(SUPPLIED DATA)

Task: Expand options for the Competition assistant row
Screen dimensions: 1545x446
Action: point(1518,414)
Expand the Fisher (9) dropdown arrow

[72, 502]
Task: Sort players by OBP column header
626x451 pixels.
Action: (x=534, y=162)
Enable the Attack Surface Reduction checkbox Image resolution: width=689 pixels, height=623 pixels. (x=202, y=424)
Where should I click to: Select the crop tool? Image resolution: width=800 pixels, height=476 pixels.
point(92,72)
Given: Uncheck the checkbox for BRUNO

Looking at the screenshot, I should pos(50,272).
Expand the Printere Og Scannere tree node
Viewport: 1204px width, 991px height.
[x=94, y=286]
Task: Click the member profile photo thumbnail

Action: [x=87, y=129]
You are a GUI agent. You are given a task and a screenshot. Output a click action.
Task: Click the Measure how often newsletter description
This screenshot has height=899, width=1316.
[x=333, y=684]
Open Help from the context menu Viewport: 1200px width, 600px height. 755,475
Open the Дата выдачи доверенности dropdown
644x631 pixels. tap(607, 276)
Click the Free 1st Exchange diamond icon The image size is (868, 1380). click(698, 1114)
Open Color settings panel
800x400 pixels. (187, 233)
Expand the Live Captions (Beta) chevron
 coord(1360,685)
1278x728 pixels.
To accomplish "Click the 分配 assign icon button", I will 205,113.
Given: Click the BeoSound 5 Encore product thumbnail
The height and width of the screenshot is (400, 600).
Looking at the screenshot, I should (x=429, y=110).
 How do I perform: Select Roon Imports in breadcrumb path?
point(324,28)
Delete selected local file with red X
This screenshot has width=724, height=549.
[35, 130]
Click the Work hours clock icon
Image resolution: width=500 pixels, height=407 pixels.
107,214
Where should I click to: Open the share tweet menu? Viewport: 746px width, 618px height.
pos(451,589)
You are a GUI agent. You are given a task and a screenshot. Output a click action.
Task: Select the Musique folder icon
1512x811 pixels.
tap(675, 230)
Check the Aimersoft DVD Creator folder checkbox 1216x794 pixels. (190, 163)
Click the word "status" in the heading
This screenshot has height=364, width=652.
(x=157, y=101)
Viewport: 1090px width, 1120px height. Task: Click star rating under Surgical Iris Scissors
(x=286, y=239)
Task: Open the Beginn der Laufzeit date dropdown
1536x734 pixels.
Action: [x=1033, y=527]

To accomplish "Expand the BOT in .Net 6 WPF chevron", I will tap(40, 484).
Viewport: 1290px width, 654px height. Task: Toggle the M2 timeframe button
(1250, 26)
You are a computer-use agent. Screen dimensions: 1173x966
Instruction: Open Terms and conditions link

(End SUPPLIED DATA)

PROBLEM TO WORK ON: Nothing in the records above may be left out; repeat them exactly.

RESPONSE AREA:
Task: Expand options for the Competition assistant row
Screen dimensions: 1545x446
Action: point(1518,414)
Expand the Fisher (9) dropdown arrow

[72, 502]
Task: Sort players by OBP column header
626x451 pixels.
Action: (x=534, y=162)
Enable the Attack Surface Reduction checkbox Image resolution: width=689 pixels, height=623 pixels. (x=202, y=424)
Where should I click to: Select the crop tool? Image resolution: width=800 pixels, height=476 pixels.
point(92,72)
Given: Uncheck the checkbox for BRUNO

Looking at the screenshot, I should pos(50,272).
Expand the Printere Og Scannere tree node
Viewport: 1204px width, 991px height.
[x=94, y=286]
Task: Click the member profile photo thumbnail

Action: [x=87, y=129]
You are a GUI agent. You are given a task and a screenshot. Output a click action.
Task: Click the Measure how often newsletter description
This screenshot has height=899, width=1316.
[x=333, y=684]
Open Help from the context menu Viewport: 1200px width, 600px height. 755,475
Open the Дата выдачи доверенности dropdown
644x631 pixels. tap(607, 276)
Click the Free 1st Exchange diamond icon The image size is (868, 1380). click(698, 1114)
Open Color settings panel
800x400 pixels. (187, 233)
Expand the Live Captions (Beta) chevron
 coord(1360,685)
1278x728 pixels.
To accomplish "Click the 分配 assign icon button", I will 205,113.
Given: Click the BeoSound 5 Encore product thumbnail
The height and width of the screenshot is (400, 600).
Looking at the screenshot, I should (x=429, y=110).
 How do I perform: Select Roon Imports in breadcrumb path?
point(324,28)
Delete selected local file with red X
This screenshot has width=724, height=549.
[35, 130]
Click the Work hours clock icon
Image resolution: width=500 pixels, height=407 pixels.
107,214
Where should I click to: Open the share tweet menu? Viewport: 746px width, 618px height.
pos(451,589)
You are a GUI agent. You are given a task and a screenshot. Output a click action.
Task: Select the Musique folder icon
1512x811 pixels.
tap(675, 230)
Check the Aimersoft DVD Creator folder checkbox 1216x794 pixels. (190, 163)
Click the word "status" in the heading
This screenshot has height=364, width=652.
(x=157, y=101)
Viewport: 1090px width, 1120px height. Task: Click star rating under Surgical Iris Scissors
(x=286, y=239)
Task: Open the Beginn der Laufzeit date dropdown
1536x734 pixels.
Action: [x=1033, y=527]

To accomplish "Expand the BOT in .Net 6 WPF chevron", I will tap(40, 484).
Viewport: 1290px width, 654px height. Task: Toggle the M2 timeframe button
(1250, 26)
You are a computer-use agent. Screen dimensions: 1173x966
Instruction: Open Terms and conditions link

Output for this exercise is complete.